ZimTrade hosted seminars in Harare and Bulawayo to share findings from a market survey carried out in Botswana in February 2018. The key objective of the research was to gather market intelligence on products and services suitable for export to Botswana.
Results from the survey identified opportunities for Zimbabwean manufacturers in the processed foods and fresh produce sectors, agricultural implements and inputs, building material and mining supplies.
In a bid to stimulate the economy, the government of Botswana embarked on an infrastructure development programme, the National Development Plan 11. The programme has resulted in substantial investments in public infrastructure such as roads, water and sewage reticulation, schools, power generation and distribution among others. These projects are being complemented by private sector participation which has seen the construction of shopping malls, offices and housing apartments in most towns and urban villages across Botswana. The construction boom offers opportunities for the supply of building materials such as timber, poles, door and window frames, fencing material and paint amongst others.
Agricultural inputs and implements
In the agricultural sector, the government of Botswana offers support programmes which include free or subsidised tillage, seeds, fertilisers, chemicals, implements, irrigation and fencing, among others. There are also special projects such as the Pandamatenga and Zambezi agro-commercial projects that are at the centre of agricultural development in Botswana and offer unique opportunities to supply both inputs and implements.

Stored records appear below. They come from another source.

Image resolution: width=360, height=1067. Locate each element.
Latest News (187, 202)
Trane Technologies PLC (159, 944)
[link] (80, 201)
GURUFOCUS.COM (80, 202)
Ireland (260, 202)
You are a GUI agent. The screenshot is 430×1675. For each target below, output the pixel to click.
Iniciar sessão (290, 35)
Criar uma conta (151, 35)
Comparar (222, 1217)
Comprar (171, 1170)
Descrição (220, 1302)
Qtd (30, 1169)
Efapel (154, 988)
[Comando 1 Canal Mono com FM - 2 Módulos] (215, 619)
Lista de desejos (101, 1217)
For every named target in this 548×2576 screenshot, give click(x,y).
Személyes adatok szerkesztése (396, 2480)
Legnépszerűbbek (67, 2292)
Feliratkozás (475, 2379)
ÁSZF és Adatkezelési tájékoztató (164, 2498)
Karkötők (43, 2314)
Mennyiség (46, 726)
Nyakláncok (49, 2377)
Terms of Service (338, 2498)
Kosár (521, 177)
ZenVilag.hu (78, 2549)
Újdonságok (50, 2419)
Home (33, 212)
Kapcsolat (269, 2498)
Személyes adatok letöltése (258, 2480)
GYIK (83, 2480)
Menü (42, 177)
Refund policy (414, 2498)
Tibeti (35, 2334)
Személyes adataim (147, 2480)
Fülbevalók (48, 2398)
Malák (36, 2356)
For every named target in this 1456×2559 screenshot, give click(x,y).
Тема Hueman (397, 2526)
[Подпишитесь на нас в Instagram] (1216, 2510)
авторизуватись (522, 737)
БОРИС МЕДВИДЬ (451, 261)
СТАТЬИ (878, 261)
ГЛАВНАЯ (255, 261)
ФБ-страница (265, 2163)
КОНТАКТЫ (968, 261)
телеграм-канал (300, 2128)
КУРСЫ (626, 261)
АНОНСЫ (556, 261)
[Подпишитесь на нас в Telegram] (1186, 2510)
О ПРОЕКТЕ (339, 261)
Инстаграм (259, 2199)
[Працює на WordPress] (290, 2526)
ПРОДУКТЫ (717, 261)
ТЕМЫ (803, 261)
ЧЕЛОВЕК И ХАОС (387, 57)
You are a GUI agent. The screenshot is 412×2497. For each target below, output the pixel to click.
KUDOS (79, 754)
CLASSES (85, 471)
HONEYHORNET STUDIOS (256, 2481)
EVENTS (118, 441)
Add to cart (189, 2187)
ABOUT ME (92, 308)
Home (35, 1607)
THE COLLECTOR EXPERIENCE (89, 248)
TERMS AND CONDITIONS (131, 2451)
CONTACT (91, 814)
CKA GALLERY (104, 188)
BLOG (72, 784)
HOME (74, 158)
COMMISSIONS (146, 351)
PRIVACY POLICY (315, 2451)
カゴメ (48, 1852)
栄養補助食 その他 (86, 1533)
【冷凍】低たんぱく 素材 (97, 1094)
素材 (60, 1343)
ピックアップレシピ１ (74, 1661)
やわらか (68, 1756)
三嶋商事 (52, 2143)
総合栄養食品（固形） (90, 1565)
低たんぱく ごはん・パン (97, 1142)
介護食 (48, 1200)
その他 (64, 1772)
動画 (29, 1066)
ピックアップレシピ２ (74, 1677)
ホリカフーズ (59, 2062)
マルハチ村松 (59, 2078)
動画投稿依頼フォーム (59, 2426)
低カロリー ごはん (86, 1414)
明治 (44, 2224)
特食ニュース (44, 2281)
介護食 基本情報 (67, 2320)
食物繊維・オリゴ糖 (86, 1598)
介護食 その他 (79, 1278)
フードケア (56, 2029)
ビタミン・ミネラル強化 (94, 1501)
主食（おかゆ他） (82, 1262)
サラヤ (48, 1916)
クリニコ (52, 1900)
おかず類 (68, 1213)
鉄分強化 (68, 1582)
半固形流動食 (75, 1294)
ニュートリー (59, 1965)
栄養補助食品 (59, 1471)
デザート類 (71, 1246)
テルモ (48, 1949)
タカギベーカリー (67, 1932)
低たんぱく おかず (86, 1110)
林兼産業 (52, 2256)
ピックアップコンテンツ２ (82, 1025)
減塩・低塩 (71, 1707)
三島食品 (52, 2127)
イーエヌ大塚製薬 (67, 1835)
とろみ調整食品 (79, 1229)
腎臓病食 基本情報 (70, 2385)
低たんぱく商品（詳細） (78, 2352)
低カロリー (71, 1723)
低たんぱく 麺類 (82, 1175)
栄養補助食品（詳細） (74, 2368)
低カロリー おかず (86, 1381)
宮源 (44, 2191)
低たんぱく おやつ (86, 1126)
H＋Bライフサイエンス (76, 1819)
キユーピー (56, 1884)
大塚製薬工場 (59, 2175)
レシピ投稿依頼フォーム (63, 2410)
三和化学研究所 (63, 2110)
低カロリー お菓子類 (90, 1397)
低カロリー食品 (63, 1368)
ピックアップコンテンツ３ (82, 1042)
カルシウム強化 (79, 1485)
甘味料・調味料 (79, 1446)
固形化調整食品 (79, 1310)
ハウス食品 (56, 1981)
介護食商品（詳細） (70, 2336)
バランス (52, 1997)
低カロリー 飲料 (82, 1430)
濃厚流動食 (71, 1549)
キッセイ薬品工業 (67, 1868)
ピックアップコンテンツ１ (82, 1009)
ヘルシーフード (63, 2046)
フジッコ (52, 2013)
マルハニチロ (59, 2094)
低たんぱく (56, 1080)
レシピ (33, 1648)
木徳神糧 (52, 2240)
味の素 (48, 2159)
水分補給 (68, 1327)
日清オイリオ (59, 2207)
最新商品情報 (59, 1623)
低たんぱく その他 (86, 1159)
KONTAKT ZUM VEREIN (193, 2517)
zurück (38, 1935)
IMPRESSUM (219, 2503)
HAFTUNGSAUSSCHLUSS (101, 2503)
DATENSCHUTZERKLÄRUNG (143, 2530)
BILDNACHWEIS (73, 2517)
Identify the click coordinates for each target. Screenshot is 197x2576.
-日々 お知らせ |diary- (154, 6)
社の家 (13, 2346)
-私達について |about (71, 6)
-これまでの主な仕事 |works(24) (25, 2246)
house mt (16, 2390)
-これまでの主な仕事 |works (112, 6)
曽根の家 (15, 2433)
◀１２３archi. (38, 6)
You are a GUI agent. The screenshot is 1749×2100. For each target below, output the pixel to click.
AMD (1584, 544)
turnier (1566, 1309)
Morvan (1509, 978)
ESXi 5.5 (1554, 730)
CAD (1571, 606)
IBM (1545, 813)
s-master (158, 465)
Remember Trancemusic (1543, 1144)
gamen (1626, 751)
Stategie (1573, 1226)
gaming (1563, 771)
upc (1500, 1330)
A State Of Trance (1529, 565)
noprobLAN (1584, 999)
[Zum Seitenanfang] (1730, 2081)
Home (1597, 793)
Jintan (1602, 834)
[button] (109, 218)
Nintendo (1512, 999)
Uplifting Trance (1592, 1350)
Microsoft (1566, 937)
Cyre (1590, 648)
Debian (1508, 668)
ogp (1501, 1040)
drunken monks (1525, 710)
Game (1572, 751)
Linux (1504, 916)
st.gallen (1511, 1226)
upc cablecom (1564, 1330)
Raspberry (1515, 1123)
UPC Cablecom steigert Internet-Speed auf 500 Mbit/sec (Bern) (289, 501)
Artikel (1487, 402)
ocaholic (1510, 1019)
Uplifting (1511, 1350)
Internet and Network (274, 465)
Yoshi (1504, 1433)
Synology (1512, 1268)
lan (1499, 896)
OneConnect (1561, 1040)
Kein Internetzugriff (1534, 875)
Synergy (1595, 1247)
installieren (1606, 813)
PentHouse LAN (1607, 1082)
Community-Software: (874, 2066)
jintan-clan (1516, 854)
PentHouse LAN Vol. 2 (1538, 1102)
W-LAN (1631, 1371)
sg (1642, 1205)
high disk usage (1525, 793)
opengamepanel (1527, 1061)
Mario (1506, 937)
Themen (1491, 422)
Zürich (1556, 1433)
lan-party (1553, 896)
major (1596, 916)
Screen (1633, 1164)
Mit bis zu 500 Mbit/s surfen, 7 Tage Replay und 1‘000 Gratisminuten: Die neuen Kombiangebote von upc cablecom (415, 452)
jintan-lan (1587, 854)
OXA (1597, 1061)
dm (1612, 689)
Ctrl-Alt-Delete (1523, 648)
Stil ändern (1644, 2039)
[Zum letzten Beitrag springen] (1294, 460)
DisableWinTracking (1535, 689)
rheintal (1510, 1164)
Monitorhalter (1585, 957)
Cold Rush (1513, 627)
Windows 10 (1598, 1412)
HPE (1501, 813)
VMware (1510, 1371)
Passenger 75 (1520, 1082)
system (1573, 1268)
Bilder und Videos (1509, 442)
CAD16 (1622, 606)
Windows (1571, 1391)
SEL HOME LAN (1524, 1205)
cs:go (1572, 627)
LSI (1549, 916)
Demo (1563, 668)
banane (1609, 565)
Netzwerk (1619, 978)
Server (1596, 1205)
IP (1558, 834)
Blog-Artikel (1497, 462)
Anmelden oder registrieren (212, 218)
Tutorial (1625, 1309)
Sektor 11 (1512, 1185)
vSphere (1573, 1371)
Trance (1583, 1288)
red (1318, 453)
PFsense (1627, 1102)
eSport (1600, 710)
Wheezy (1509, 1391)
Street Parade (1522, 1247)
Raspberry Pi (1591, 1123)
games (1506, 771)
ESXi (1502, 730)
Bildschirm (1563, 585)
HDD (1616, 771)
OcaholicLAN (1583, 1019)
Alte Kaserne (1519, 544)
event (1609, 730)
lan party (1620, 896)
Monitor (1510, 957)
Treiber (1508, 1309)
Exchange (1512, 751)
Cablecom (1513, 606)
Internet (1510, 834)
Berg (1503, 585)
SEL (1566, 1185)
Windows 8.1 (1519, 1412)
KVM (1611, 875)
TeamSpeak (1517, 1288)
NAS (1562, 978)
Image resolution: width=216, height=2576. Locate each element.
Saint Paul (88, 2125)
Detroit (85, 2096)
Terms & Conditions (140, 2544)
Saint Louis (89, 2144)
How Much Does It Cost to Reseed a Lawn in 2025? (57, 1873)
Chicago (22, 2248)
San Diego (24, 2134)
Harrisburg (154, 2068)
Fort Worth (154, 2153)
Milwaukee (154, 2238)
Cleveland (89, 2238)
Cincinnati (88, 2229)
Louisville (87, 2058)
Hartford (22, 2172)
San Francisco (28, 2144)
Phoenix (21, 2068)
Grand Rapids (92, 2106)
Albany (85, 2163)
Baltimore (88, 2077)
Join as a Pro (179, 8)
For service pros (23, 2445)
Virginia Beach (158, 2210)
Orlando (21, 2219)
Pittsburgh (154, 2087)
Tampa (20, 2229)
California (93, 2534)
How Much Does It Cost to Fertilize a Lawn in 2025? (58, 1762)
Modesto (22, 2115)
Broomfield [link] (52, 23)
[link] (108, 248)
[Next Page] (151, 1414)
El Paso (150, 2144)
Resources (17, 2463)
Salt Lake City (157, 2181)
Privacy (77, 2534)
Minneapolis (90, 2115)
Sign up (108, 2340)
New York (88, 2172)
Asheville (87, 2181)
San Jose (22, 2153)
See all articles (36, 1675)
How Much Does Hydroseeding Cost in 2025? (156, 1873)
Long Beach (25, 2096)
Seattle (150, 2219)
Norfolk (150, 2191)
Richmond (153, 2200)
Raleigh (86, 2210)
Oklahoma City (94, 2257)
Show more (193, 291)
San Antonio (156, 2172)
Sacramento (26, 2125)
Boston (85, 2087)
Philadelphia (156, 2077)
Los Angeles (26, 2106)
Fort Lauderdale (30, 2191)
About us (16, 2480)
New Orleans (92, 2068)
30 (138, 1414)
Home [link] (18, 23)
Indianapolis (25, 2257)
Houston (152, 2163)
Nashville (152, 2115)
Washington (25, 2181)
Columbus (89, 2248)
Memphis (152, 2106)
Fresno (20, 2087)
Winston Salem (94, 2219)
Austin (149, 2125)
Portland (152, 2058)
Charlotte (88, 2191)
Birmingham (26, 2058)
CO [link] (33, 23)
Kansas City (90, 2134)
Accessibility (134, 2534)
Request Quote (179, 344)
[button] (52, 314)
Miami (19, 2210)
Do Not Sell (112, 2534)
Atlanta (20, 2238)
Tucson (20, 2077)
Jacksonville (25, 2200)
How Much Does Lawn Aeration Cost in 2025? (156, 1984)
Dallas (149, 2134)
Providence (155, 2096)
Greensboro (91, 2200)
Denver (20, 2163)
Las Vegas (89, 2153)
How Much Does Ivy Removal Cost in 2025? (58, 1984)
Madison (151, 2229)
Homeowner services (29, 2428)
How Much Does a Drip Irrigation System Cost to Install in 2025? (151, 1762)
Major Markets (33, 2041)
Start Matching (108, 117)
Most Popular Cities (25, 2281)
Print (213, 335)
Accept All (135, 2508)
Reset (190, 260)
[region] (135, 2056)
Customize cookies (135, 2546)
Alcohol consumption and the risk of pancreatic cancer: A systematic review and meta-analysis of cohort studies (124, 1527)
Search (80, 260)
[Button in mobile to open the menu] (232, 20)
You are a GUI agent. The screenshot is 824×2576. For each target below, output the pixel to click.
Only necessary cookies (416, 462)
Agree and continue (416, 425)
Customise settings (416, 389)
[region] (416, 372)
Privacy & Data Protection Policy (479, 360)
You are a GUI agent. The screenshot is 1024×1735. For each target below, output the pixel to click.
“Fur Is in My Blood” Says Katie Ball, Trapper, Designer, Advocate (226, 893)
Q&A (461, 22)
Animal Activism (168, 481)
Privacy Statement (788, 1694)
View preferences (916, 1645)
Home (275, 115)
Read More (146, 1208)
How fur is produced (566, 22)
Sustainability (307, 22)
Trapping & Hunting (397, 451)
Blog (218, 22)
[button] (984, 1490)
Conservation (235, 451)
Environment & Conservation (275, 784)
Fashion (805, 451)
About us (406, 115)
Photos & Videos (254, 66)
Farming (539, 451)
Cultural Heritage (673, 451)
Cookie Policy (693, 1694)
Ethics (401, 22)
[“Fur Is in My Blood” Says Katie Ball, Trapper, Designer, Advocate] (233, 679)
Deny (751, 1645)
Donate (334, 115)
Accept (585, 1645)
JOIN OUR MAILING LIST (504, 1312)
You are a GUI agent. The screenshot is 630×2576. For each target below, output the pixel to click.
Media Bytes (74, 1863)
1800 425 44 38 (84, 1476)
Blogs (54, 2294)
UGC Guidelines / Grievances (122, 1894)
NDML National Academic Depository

Specific products that have a market in the Botswana agriculture sector therefore include seeds, animal feed, water pumps, irrigation pipes, tractors, fertilisers, disc harrows, ploughs, wire, fencing poles, insecticides and pesticides, among others. In 2016, Botswana imported US$238 million worth of agricultural inputs and implements, with South Africa supplying 88% of the products.
Between 2012 and 2016, Botswana imported processed foods worth an average of US$429 million. Major import products include, sugar, fruit juices, sweets, biscuits and dairy products, among others. According to some of the retailers, the quality of Zimbabwean food products is amongst the best in Africa and some of them used to be household brands in Botswana.
Botswana’s climatic conditions mean certain horticultural produce cannot be grown locally hence its US$63 million import bill in 2016. Produce with potential in the market include; bananas, avocadoes, oranges, lettuce and cucumbers, among others.
Zimbabwe and Botswana have a Preferential Bilateral Trade Agreement which provides for reciprocal duty-free trade on all products grown, wholly produced, or manufactured wholly or partly from imported inputs subject to a 25 percent local content requirement.
In addition, Zimbabwe and Botswana are both signatories to the SADC Trade Protocol – an agreement between SADC Member States to reduce customs duties and other barriers to trade on products from each other.